The prepper and survivalist gametheorist tend to be progressive thinking and avid alternative realities that do not meet the standards of critical thinking and evidence based facts Still they have seen the failure of the government to protect the water supply in Flint Michigan, the levees in New Orleans, or prevent unneccessary death in Puerto Rico. Any skilled game theorist understands that the more brilliant, knowledgeable and expert a specialist may be, the more likely they are to make some error, often a small one, that can have a major impact on any system. The most skilled Lifehacking game theorists can isolate just the type of thinking errors certain types of specialists are likely to make.
There a number of reasons why skilled individuals make mistakes that have major ripple effects that can cost millions of dollars, and lead to death and destruction. These include:
Failing to see that information received from other experts on their own team or project was false.
Pay attention mainly to what they were asked to pay attention to, thus missing some bigger picture.
Failing to notice what they were not directly asked to notice.
Addressing a small problem without realizing that the problem is an indication of a much larger problem.
This are mistakes skilled preppers, survivalists, and lifehackers don’t make!
A basic principle in game theory based troubleshooting is to start from the
simplest and most probable possible problems first.

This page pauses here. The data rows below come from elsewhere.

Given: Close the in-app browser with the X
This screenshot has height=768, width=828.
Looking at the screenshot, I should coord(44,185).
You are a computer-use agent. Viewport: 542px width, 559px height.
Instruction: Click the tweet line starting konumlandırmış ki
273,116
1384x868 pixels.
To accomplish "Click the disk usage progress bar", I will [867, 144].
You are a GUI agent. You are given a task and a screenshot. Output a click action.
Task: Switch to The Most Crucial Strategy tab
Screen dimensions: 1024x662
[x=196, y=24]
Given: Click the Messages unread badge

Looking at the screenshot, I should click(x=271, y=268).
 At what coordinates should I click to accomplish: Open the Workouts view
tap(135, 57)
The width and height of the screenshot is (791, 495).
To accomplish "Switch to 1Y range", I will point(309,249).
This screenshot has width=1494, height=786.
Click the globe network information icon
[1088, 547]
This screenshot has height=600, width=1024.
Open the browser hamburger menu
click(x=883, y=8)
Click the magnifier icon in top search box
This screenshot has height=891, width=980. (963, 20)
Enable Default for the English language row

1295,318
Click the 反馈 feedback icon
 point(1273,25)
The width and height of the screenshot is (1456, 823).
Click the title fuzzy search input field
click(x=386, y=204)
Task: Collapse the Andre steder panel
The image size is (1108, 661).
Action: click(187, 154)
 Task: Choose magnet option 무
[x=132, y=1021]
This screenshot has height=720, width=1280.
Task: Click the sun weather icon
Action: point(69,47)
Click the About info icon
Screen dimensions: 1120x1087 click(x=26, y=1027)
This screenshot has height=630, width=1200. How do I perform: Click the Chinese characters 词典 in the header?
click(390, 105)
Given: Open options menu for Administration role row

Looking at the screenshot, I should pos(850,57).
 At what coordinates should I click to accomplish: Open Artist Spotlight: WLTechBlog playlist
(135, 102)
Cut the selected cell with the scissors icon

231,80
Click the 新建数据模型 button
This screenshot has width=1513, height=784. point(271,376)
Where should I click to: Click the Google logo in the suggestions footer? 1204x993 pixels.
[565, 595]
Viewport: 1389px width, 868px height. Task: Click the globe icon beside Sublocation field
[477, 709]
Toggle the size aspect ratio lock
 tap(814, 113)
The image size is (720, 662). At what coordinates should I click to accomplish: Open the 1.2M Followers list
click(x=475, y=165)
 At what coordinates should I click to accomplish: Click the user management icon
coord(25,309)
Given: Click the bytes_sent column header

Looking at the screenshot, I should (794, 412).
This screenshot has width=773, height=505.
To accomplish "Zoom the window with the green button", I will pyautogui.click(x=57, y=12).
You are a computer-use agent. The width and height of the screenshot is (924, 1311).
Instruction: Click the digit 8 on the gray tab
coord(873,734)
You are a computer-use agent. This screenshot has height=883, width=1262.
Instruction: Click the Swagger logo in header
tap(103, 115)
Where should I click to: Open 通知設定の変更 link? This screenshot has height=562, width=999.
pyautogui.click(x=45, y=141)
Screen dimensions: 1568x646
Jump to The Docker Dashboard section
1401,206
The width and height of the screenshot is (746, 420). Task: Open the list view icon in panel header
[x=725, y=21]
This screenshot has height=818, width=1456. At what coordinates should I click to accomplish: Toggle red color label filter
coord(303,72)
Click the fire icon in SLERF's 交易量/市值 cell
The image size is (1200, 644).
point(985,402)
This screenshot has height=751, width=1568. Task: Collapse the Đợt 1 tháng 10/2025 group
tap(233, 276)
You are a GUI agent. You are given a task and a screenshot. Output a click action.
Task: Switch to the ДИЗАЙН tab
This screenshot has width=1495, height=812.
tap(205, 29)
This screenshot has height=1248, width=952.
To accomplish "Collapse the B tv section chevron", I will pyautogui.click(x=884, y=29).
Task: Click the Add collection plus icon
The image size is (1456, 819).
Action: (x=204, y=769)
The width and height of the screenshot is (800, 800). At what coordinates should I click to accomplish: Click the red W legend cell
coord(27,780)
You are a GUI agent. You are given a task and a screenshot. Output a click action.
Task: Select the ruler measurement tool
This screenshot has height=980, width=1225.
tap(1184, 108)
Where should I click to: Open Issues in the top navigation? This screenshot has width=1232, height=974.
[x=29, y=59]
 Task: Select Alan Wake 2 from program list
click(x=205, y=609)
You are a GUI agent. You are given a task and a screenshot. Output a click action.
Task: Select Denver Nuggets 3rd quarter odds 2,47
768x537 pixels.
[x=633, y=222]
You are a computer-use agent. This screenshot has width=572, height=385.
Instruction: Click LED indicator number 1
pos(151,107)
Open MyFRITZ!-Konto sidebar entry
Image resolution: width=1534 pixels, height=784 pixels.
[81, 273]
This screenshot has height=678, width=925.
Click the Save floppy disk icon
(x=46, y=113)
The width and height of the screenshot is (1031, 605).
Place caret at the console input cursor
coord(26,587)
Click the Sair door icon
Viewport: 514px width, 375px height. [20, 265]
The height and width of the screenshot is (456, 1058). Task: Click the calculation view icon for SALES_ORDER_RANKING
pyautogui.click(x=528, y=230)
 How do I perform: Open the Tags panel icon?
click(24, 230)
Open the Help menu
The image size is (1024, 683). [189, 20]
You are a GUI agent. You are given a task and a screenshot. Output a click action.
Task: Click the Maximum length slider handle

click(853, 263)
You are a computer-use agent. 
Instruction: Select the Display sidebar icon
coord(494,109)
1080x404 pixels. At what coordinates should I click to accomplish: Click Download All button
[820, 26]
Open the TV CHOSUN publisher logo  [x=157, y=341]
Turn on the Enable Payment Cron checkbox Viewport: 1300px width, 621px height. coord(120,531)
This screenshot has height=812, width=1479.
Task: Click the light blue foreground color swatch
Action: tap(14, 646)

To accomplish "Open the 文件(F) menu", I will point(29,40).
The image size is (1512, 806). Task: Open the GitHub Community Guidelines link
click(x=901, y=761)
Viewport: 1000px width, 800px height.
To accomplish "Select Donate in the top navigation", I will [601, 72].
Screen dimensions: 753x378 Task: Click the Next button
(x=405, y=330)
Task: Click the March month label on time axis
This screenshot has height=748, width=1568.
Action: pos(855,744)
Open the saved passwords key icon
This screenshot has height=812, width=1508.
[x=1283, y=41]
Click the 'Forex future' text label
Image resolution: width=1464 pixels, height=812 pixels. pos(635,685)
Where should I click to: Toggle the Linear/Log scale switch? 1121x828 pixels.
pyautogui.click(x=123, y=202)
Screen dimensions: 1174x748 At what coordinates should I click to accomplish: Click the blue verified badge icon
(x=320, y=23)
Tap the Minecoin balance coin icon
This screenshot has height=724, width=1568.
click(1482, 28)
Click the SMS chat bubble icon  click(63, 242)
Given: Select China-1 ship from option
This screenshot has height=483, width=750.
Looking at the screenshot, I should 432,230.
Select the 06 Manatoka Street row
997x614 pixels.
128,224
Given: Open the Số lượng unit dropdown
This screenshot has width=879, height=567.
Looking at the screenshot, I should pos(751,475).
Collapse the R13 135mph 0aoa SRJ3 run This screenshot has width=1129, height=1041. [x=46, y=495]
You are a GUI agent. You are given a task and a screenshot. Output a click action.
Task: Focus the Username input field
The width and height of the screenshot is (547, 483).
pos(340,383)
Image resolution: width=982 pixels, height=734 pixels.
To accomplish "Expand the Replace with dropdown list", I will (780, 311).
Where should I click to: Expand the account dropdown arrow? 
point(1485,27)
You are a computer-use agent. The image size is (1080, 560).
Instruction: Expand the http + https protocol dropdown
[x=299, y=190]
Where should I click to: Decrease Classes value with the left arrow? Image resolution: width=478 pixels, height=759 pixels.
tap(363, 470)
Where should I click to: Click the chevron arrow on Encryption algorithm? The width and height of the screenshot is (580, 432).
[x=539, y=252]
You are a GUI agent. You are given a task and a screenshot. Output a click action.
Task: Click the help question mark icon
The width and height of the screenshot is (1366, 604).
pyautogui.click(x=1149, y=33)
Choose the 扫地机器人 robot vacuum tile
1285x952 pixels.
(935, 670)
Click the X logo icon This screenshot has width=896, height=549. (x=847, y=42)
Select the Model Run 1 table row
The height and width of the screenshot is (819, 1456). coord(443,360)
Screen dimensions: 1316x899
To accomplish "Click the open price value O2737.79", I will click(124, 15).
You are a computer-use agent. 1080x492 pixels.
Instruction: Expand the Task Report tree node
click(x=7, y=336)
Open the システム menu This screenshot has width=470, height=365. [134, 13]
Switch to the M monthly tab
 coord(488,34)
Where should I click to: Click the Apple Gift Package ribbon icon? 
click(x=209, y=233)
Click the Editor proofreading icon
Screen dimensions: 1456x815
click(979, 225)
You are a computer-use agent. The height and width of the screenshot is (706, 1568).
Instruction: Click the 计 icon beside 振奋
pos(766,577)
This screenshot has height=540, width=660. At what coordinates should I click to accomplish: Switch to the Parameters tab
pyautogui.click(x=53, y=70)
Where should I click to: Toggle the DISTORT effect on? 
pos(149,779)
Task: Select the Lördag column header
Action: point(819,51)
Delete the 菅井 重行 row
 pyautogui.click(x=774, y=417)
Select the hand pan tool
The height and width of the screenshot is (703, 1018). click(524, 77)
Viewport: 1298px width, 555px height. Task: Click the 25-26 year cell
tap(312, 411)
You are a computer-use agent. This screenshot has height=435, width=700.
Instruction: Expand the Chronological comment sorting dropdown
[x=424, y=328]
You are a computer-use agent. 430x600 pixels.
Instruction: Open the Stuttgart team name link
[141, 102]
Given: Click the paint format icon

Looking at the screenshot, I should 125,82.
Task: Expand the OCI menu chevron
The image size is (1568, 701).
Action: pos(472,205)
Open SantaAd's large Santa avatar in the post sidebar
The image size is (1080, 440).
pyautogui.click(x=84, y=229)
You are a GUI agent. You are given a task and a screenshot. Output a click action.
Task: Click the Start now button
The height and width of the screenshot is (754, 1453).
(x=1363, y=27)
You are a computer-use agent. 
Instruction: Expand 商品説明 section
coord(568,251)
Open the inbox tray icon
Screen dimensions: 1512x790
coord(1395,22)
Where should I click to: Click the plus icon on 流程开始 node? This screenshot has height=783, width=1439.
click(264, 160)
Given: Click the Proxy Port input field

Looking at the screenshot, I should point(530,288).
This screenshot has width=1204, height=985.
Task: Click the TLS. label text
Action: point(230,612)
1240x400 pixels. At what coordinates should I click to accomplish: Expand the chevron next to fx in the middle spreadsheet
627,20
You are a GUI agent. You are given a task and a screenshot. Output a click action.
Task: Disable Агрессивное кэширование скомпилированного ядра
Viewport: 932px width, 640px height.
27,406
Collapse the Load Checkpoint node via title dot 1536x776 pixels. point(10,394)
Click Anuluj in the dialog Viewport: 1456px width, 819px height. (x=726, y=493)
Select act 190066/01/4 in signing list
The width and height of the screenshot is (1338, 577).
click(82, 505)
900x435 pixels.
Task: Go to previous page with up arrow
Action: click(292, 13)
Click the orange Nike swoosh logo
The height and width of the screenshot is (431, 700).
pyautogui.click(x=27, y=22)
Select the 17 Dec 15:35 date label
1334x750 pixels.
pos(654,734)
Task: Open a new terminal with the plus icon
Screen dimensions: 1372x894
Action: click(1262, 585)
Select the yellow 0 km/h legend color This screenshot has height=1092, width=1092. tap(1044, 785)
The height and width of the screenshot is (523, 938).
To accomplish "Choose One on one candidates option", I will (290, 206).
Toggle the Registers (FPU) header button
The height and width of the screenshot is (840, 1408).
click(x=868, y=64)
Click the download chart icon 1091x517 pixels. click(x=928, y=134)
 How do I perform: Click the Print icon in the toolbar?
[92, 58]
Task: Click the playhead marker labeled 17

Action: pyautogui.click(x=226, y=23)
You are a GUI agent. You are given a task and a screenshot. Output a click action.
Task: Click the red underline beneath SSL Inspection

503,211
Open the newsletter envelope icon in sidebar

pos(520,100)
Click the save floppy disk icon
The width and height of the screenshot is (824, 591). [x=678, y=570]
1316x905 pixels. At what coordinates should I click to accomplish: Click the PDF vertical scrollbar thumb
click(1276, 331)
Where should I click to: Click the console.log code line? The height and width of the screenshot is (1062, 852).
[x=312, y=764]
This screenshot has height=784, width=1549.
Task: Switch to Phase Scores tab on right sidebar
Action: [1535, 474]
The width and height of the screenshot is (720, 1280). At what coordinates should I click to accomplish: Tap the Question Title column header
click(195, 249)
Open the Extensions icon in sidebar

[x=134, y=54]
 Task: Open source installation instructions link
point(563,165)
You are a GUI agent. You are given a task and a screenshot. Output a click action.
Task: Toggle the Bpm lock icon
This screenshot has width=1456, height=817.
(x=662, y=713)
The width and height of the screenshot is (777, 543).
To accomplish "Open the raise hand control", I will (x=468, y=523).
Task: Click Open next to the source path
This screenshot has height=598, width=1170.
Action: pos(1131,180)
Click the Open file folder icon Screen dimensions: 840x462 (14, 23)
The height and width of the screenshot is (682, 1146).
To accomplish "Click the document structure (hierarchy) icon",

This is illustrated by the saying “When you see hoof prints, look for horses, not zebras”. Use the KISS principle (Keep it simple, stupid!). This principle results in the common complaint about help desks or manuals, that they sometimes first ask: “Is it plugged in and does that receptacle have power?”. This should not be taken as an affront but should serve as a reminder to always check the simple things first before calling for help. A skilled game thinker can check each element in a system one-by-one, substituting known good components or approaches for each potentially suspect one. This process of “serial substitution” can be error prone when components are substituted without regard to how their failure could result in specific problems arising.
If one is interested in exploring these ideas there are a number of place to start. Of course one can read a prepper magazine to help you put your prepper checklist together. Prepper storage should include; food storage, soap, alcohol and bleach.